I have always loved reading a family saga, whether it’s A Suitable Boy, set in India, or Thornbirds, in Australia, and so Pachinko was right up my alley. This one had the additional benefit of exploring a history of oppression that is not universally well known.
It centres on a Korean woman called Sunja, who faces disgrace when she falls pregnant to a married man. However, she is saved by a kind minister who proposes and takes her to Japan to live. There, she is exposed to the injustices and prejudices faced by Korean people in Japan.
It also tells the story of her sons, and how they face similar prejudices a generation later, but find ways to overcome some of the obstacles they face.
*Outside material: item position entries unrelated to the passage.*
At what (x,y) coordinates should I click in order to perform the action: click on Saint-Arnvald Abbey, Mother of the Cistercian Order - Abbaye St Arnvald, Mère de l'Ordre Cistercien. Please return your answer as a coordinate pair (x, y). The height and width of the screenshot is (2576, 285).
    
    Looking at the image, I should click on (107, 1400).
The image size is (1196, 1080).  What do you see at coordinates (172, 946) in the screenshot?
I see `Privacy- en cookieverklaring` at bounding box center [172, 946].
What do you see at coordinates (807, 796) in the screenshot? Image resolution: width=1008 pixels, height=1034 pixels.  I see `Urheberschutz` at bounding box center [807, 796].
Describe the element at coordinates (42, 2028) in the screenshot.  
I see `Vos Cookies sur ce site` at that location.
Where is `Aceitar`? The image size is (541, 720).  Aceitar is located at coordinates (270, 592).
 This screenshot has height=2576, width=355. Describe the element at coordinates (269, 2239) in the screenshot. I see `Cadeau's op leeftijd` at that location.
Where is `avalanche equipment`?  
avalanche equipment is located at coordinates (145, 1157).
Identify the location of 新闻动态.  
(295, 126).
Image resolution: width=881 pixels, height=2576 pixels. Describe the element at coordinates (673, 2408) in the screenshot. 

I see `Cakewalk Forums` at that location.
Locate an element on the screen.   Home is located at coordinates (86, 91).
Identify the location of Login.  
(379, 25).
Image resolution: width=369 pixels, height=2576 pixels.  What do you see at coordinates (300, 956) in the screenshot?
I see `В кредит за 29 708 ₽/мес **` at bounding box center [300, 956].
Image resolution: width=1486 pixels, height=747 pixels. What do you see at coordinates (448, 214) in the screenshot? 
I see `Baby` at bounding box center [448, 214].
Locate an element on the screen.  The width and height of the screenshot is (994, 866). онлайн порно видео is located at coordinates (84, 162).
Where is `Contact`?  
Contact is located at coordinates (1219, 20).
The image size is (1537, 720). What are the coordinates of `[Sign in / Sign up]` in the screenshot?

While I was reading this book, I listened to a podcast in which the author was interviewed about why she decided to write about this little-known history of Japan’s Korean community. As a person with Korean heritage, Min Jin Lee said she believed it was important for people to understand the challenges that Korean people faced, and sometimes continue to face. The title of the book refers to a game of luck that is played in Japan and Korea, but often looked down upon by the Japanese.
One element of the book that Min Jin Lee spike about was the portrayal of Sunja as a woman who was not as beautiful as many female protagonists tend to be. While this was refreshing, I still felt the women in the book were largely judged in terms of their value in the eyes of men. As Sunja was hardworking and modest, she was considered of value, with these traits perhaps considered of most importance of all among her community.
Apart from that very minor niggle, Pachinko is very much worth reading, both as an engaging story on generations of one family and the story of a group of people that is often forgotten in history classes.